12 WORST FOOTBALL MASCOTS: COLLEGE AND NFL

Let's take a look at the worst mascots in the world of football.  We'll take a dive into both the world of college sports and professional sports to show you the twelve most sus mascots that you and your friends should love...ironically



12. Zippy - University of Akron 



A kangaroo in Ohio? Why not!? Oh and if you couldn't tell that it's supposed to be a kangaroo maybe you should apologize before it hops on out of Ohio like everyone from Akron does. *cough* LeBron *cough*

11. Goldy Gopher - University of Minnesota


HOLY SHIT. This has got to be the most sus mascot of all time. Everyone knows chipmunks love stuffing their mouths to the brim with nuts...so what does that say about your team? 

10. Keggy the Keg - Dartmouth College


I assume the same white girl that named her pet fish "fishy" and her pet cat "kitty" came up with the name of this try-hard mascot.

9. Rocky the Rocket - University of Toledo


Is that a power ranger? Oh wait no its just a mentally handicapped virgin who couldn't make it in the special olympics and is now spends his days as a useless mascot. 

8.  Otto the Orange - Syracuse University


The only vitamin C this stupid mascot can't get you is Cool.  It wasn't like Syracuse was your first choice as a university anyway so I'm sure you didn't expect a non-retarded mascot.

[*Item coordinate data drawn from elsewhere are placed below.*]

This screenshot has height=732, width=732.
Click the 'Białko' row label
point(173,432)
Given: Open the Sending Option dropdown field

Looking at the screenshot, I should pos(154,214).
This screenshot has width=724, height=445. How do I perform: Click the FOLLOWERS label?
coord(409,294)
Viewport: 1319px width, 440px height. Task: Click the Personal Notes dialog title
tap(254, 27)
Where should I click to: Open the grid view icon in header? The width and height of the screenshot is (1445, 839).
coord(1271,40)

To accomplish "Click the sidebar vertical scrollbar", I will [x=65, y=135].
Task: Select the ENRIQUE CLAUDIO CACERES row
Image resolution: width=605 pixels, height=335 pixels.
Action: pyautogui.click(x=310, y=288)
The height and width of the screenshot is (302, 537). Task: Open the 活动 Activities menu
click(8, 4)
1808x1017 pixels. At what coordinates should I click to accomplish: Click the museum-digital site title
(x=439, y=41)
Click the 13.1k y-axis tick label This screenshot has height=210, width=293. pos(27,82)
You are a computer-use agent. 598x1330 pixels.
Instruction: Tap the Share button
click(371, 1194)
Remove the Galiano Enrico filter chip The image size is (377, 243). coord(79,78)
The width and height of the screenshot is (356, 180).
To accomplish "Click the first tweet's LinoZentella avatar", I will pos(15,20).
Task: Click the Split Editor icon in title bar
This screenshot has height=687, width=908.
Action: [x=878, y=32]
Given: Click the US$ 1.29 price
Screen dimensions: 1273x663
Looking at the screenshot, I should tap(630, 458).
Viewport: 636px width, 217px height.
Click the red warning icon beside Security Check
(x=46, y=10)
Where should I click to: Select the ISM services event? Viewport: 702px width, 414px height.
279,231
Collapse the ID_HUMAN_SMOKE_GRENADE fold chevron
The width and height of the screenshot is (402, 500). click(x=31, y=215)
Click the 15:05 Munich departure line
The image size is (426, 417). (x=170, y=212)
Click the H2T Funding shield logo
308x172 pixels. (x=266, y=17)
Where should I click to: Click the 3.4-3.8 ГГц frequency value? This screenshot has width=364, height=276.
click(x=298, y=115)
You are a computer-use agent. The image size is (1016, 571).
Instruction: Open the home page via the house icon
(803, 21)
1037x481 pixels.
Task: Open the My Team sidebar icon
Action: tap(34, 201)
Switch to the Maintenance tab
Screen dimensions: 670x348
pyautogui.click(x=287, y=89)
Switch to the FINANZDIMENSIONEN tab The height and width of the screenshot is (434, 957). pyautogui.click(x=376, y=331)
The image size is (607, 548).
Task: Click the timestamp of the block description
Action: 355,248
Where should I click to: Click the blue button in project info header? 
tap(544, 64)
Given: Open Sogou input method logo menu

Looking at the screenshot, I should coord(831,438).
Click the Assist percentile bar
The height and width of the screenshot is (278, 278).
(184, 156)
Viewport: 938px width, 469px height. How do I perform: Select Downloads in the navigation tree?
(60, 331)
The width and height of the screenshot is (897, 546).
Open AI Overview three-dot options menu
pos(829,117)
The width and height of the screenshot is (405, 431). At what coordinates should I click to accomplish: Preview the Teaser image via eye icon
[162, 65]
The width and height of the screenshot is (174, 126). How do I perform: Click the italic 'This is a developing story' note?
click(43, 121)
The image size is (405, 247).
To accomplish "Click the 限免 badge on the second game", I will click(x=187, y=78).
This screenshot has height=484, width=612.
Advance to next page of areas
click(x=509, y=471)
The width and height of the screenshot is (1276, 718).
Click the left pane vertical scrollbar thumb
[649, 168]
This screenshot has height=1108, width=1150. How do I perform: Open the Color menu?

7. Archie the Autistic Tree - Stanford University


Representing Stanford University is Archie the autistic tree and his buddies from the forest of retarded plants...intimidating af. 


6. The Boltman - San Diego Chargers


A very 90s style mascot that doesn't at all look like someone who has recently drank radioactive
sunny- d.


5. "Lightning" the Pegasus- Middle State Tennessee University 
Pegasus...more like MEGA-SUS. But no in all seriousness what is that thing a fucking brony? Your mascot is a socially awkward nerd who masturbates to My Little Pony porn on the internet. Smh. 


4. The Fighting Okra - Delta State University


Never heard of Delta State? Don't tell this vegetable or he might put his fifty cent paper mache boxing gloves to terrible use.

3. Chief Opa-Locka-Lightning-Bear - The Washington Red Skins 


If you've ever seen that gay disney movie Pocahontas then you know Indians are fucking sus...and this dude is no exception


2. T.D. - Miami Dolphins


Finally, a retard that we don't have to force to wear a helmet.

1. Collin The Clown - McDonalds State Wolverines


Wow... and I thought America couldn't get anymore gay, fat and scary. This is just depressing.